In a previous update, we outlined new UK tax rules on off-payroll working, which will apply from 6 April 2020. The rules seek to shift the burden of determining the employment status of individuals engaged through an intermediary (such as the individual's own personal service company, or PSC) to end clients and, further, make the "fee payer" (the end client or, if there is a chain, the entity paying the PSC), rather than the intermediary, responsible for UK payroll taxes. For more detail on what the rules require, please see our previous alert.
Government review announced – but will it help?
The wide scope of the new rules has caused much concern, particularly in sectors where the use of PSCs by contractors is common.
In light of this, UK Treasury recently announced a review of the rules, which is set to conclude mid-February. The government has made it clear that the review is limited to ensuring "smooth and successful" implementation of the rules, rather than amending their scope and impact.
The review will include a series of roundtables with affected businesses, further analysis on impact and will consider whether any further steps could be taken to support businesses. In parallel, HMRC (the UK tax authority) will continue its own programme of "education and support activities" to help prepare for the reforms, as well as a review of their online tool to check employment status (known as CEST).
Based on announcements to date, it seems unlikely that the review will result in significant changes to the rules or a change to the 6 April 2020 introduction date. Affected businesses should continue to prepare for the measures based on existing announcements, given that any revised legislation and guidance is not likely to be published until after the UK government's budget on 11 March 2020. We understand that HMRC have been sending information letters to certain affected businesses, which may assist in preparations.
Draft regulations on compliance – is the client always going to be on the hook?
In instances of a chain (i.e., where the end client is not the fee payer), HMRC has now published draft regulations setting out when it will recover unpaid payroll taxes from the other parties in the chain (including the end client) when there is no reasonable prospect of recovering from the fee payer within a reasonable time.
The regulations can make businesses liable for the obligations of other parties in the chain – even when those businesses have taken reasonable care and all the steps required of them. HMRC has stated (in guidance, which does not have the force of law) that it will not use this power in the case of the "ordinary business failure" of the primarily liable party (for example, an insolvency situation), but this limited carve-out is unlikely to allay concerns.

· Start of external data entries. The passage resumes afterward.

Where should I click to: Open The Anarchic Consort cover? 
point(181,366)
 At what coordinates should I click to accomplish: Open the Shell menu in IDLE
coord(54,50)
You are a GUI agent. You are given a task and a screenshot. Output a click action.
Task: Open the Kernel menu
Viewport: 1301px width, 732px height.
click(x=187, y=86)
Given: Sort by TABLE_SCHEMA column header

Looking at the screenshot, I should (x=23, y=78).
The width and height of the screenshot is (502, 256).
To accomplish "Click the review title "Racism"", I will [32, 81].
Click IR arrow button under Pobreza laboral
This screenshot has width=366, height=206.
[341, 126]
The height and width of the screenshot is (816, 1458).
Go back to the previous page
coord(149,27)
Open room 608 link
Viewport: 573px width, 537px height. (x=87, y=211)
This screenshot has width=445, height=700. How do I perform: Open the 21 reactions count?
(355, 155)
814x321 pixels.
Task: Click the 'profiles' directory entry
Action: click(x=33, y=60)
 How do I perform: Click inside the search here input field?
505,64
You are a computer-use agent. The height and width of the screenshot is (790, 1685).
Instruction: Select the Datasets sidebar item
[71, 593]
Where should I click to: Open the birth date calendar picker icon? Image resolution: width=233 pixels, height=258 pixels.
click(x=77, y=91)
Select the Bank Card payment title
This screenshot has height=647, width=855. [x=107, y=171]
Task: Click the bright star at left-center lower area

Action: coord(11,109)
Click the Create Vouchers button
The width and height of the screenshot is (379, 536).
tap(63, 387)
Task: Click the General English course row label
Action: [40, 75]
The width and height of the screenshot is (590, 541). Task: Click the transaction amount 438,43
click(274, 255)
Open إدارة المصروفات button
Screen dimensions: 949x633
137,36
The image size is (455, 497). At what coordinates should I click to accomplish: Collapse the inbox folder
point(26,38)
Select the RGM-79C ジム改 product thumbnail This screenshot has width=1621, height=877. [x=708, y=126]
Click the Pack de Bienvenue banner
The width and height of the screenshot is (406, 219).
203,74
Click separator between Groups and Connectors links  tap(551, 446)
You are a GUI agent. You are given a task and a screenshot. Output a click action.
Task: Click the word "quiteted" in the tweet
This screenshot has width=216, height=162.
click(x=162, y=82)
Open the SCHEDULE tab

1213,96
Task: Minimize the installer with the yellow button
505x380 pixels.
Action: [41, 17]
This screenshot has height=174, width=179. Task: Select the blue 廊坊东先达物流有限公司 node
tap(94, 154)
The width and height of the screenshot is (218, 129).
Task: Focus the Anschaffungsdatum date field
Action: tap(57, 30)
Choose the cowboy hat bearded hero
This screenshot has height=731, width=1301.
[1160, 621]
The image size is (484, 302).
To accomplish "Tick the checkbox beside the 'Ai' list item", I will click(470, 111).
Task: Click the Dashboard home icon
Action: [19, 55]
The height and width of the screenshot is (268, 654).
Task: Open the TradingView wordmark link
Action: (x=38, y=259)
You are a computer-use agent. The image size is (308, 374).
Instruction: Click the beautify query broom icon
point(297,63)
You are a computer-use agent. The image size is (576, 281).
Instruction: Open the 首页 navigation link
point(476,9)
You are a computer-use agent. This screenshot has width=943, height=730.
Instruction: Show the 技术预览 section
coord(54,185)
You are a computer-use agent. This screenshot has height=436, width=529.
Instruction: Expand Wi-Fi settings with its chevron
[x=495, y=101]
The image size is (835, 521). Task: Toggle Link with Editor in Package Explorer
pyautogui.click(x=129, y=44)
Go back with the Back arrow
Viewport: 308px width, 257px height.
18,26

Businesses which engage contractors through chains of intermediaries should consider the potential risks involved.
Widening of the UK payroll withholding net – do the rules apply to non-UK businesses?
Long established case law dictates that the requirement to withhold UK payroll taxes (known as PAYE withholding) has a territorial limit in that it is only required to be operated by businesses that have a "taxable presence" in the UK, which is something in the UK similar to a branch or agency, office or establishment. HMRC guidance indicates that there needs to be a UK address where they can contact the employer and, if necessary, enforce compliance.
However, the new rules seem to anticipate a widening of these territorial limits, as they treat certain non-resident end clients who have no UK presence as UK resident (in circumstances where the worker and services are performed in the UK and the end client pays directly to the PSC). This would appear to bring such non-resident end clients within the scope of PAYE withholding where they would not otherwise have had any obligation to account to HMRC for UK payroll taxes.